しかしこれは炎症自体を抑える為のもので完全に治すことは不可能だと言われています。また、歯科金属が原因の場合は、入れ替えをする必要があります。
アレルギー性皮膚炎
アレルギー性の皮膚炎により、指に水疱が発生していることもあります。
どんな病気なの?
元々人間の体は外から侵入してくる異物を体外に排除する免疫機能があります。病気の原因になる菌やウイルスを排除する為に働く機能ですが、
何らかの原因で体には害が無い物に対して防御反応を起こすヒスタミンが大量に分泌されます。そうすると体のどこかしらに反応が現れ、皮膚に発症した場合アレルギー性皮膚炎となるのです。
アレルギー性皮膚炎の症状
痒みのある疾患が全身に現れます。その症状の現れ方は人それぞれ違い、長期間に渡って症状が現れたり一時的に現れいつの間にか治っている事が多いです。
しかしそれは治っている訳でなく何度も繰り返し症状が現れるのが特徴的です。
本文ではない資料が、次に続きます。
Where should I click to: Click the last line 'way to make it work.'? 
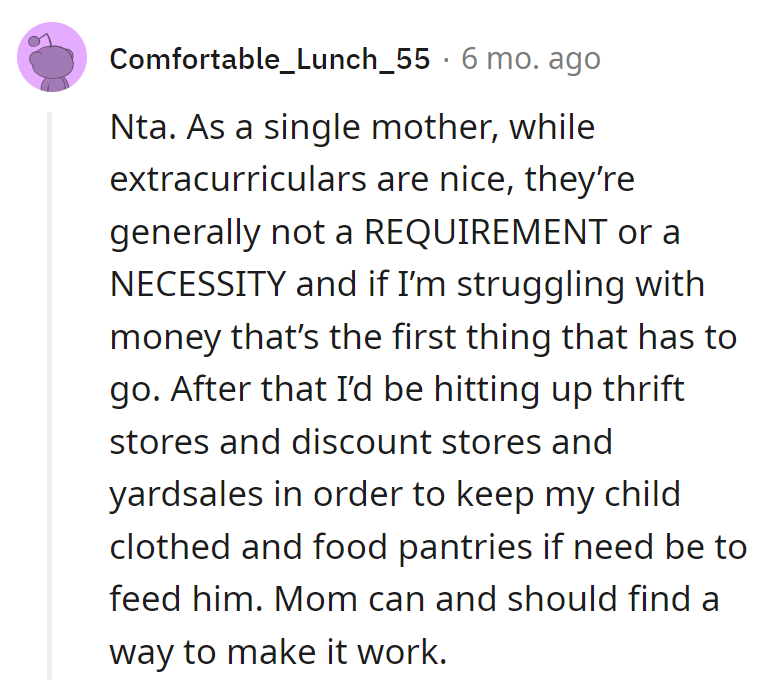click(x=276, y=651)
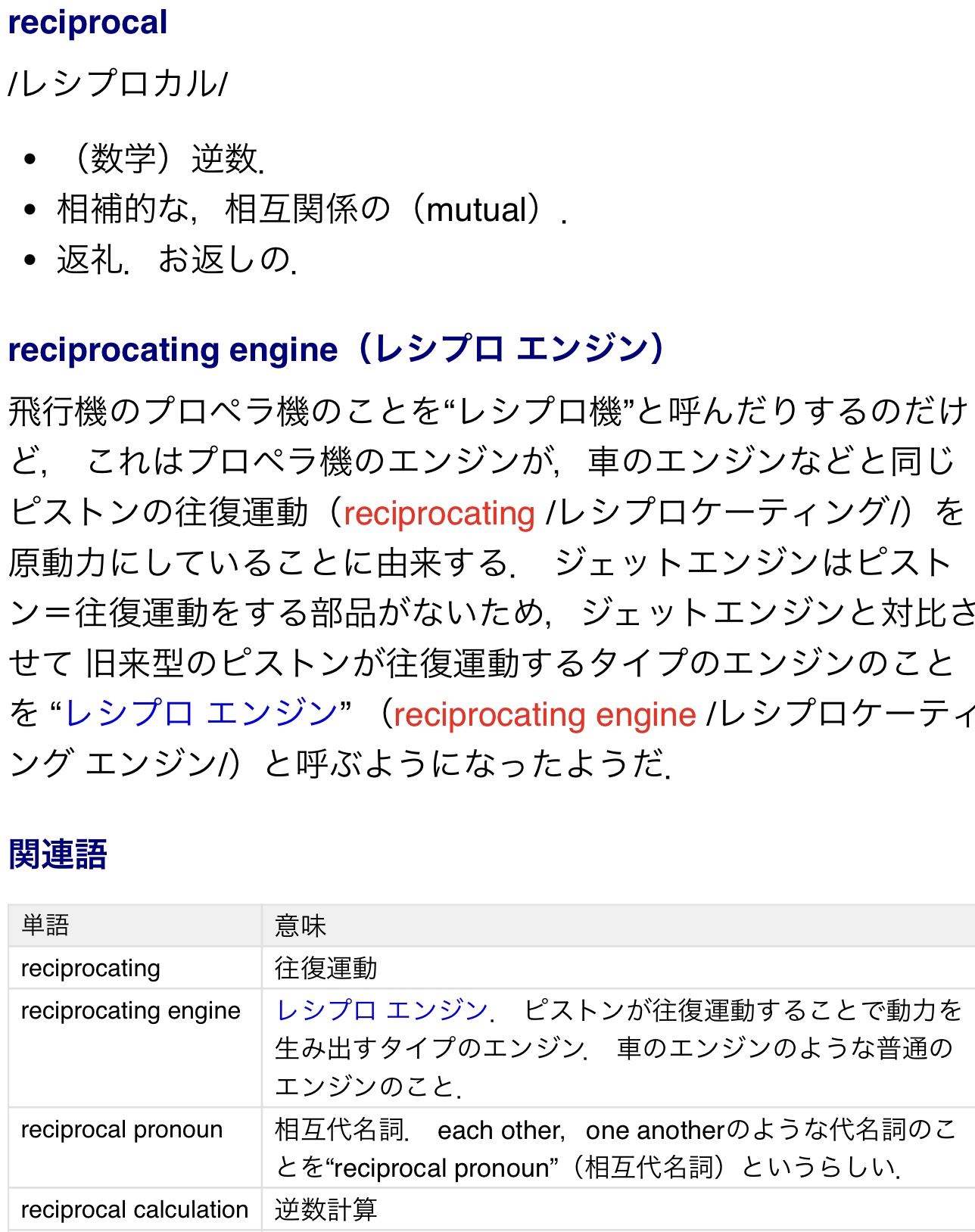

主に赤みのあるブツブツとしたできものや水疱が多くみられます。
アレルギー性皮膚炎の原因
アレルギー原因となる物をアレルゲンと呼びますが、それは人の体質によってバラバラなので、これが原因という事は言えません。
エレルゲンとなる代表的な物は「花粉」「金属」「薬」「食べ物」「化粧品」「植物」になり、皮膚に接触する事で発症します。遺伝的なものもあれば、子供の頃は何も反応しなくても大人になってから急に反応する事もあります。
また、精神的に疲れている時やストレスを過度に感じる時は免疫力が低下するので反応してしまう場合があります。
治療について
何がアレルゲンかわかっている場合はその原因物質を肌に触れ無ように生活の中で改善していく事が大事になります。食べ物の場合は摂取しないようにしたり、ほこりや花粉が原因であればこまめに掃除をしたり空気清浄器を使用したりと、工夫をしていきましょう。
アレルゲンがわからず発症してしまった場合は、血液検査などをしてまず何のアレルギーなのかを調べます。ステロイド外用薬や抗アレルギー薬を処方してもらい炎症を抑え、悪化しないようにします。アレルギー性に関しては完治する事は無いので、発症したら薬による治療を続けていかなければなりません。
炎症が治まれば薬を塗ったり服用する事はありませんが、またアレルゲンに触れてしまうと発症してしまう事を忘れてはいけません。
まとめ
指に出来る水疱と言っても色々原因があるのがわかりましたね。早く治す為には原因をいち早く見つける事が大事になります。特にアレルギー性の場合はアレルゲンとなっている物がわからなければ、何度も同じ症状が出てしまうのが怖いところです。